O QUE FAZER —
Começando pela linha que contém "click on 'life" e indo até o fim das linhas, escreva esse trecho de novo substituindo "screenshot" por "image". Não mude mais nada.

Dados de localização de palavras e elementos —
-------
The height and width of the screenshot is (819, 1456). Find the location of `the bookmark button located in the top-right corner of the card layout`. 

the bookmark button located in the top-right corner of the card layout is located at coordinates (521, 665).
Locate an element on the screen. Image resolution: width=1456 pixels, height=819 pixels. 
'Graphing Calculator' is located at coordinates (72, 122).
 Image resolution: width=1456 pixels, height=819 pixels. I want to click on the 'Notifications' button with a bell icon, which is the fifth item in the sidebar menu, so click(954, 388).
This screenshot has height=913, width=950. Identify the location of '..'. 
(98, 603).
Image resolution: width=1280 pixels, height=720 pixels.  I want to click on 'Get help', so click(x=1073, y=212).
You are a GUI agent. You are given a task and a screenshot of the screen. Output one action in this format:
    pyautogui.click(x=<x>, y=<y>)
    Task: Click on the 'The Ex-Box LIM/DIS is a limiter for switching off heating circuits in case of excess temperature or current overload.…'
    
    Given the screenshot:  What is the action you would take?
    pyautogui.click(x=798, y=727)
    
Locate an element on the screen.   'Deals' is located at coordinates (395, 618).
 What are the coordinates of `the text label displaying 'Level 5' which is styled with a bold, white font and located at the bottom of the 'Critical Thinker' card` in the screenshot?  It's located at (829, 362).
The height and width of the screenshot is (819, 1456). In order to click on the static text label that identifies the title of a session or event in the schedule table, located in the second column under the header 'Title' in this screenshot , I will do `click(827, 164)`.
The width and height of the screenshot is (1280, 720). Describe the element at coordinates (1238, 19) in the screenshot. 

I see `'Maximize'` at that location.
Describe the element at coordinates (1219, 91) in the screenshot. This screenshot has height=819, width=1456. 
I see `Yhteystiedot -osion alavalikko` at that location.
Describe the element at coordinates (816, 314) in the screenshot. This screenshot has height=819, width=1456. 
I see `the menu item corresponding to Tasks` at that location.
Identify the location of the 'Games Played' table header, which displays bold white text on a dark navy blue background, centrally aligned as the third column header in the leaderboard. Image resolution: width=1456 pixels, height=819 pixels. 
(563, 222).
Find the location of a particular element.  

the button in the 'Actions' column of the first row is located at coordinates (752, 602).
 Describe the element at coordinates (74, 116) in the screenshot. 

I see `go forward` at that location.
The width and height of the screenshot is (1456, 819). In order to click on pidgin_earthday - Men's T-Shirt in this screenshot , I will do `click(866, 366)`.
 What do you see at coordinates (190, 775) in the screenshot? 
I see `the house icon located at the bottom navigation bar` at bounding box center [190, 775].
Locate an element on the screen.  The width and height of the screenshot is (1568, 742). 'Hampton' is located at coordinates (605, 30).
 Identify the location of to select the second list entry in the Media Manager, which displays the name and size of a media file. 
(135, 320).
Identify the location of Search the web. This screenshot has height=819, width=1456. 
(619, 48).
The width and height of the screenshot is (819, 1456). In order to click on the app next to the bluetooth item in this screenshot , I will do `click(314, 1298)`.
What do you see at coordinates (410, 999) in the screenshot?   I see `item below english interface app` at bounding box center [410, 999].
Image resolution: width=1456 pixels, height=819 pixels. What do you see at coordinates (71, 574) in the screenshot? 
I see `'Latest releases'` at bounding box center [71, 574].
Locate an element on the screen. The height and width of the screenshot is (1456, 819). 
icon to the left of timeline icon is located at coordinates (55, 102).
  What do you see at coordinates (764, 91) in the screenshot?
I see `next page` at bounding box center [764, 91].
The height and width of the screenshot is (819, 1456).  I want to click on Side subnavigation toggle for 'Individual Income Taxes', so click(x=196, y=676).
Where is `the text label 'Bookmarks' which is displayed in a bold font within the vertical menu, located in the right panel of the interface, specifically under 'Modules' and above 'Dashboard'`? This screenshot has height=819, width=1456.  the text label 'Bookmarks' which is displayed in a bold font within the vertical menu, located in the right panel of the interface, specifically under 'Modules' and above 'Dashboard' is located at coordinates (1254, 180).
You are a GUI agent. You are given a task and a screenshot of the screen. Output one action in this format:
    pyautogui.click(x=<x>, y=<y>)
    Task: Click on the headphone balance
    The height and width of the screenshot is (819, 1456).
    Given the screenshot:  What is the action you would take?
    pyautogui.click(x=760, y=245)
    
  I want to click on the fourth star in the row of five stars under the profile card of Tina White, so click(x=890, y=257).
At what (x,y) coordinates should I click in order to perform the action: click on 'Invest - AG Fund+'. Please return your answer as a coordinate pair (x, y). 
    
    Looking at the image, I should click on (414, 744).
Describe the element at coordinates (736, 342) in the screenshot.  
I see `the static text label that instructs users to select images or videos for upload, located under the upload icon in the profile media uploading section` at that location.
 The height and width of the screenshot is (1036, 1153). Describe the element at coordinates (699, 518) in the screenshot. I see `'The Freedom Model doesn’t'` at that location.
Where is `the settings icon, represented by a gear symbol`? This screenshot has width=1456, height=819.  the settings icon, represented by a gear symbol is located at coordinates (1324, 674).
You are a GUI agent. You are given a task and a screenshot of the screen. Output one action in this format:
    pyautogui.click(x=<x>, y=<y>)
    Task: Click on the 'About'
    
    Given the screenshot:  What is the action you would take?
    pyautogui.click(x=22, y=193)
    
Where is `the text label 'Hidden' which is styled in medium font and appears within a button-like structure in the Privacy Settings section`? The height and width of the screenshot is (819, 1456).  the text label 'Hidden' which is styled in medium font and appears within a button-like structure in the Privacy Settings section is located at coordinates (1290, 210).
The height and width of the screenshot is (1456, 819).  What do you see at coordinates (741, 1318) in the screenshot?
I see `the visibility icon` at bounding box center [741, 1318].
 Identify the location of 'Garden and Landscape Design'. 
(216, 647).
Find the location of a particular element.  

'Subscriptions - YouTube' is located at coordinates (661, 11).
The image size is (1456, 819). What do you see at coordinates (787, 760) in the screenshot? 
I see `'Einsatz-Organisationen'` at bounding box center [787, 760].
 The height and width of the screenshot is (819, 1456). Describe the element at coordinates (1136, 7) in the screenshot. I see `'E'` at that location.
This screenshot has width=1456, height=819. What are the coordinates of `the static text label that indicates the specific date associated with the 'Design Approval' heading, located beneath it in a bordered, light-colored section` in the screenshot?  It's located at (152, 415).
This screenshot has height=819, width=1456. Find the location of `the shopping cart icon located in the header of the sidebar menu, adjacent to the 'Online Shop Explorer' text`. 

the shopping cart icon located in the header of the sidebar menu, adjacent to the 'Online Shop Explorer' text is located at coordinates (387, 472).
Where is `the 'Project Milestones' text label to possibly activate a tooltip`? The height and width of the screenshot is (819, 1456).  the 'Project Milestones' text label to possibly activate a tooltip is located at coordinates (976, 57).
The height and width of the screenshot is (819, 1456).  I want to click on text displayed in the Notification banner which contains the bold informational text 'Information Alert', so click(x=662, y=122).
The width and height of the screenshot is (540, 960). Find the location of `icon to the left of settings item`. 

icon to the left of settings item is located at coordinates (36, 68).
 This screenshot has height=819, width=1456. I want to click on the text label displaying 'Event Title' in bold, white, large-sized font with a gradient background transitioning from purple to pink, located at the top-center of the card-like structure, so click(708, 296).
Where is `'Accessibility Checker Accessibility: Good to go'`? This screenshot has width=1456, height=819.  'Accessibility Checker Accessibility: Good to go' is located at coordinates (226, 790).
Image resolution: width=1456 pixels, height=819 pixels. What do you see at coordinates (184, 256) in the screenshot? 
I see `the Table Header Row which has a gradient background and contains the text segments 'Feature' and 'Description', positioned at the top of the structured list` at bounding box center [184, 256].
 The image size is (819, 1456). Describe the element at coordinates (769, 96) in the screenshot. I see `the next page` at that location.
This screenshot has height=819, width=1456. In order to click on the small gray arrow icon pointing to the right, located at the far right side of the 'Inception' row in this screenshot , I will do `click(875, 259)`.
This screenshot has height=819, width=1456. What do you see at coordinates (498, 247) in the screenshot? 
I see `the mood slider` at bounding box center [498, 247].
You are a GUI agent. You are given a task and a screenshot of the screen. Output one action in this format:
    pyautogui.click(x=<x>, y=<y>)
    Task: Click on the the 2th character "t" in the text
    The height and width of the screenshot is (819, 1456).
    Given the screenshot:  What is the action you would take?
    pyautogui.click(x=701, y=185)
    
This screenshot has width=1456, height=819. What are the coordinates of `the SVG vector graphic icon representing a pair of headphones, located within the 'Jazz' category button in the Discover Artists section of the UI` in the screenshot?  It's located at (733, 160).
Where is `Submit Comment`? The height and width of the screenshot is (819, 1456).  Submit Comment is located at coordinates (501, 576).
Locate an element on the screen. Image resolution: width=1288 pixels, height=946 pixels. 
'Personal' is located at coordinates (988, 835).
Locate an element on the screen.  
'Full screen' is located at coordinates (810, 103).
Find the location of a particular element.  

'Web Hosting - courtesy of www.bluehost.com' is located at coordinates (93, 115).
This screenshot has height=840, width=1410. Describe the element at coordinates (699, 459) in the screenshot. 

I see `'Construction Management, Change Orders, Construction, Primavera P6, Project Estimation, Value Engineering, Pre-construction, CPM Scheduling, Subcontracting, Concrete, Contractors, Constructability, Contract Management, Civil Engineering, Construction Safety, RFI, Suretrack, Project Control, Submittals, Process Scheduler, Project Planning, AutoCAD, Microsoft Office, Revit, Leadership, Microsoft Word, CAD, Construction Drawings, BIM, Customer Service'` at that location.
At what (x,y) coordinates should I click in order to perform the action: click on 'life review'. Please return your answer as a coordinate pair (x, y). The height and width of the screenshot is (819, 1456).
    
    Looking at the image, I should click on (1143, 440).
-------
RESULTADO —
At what (x,y) coordinates should I click in order to perform the action: click on 'life review'. Please return your answer as a coordinate pair (x, y). The height and width of the image is (819, 1456).
    
    Looking at the image, I should click on (1143, 440).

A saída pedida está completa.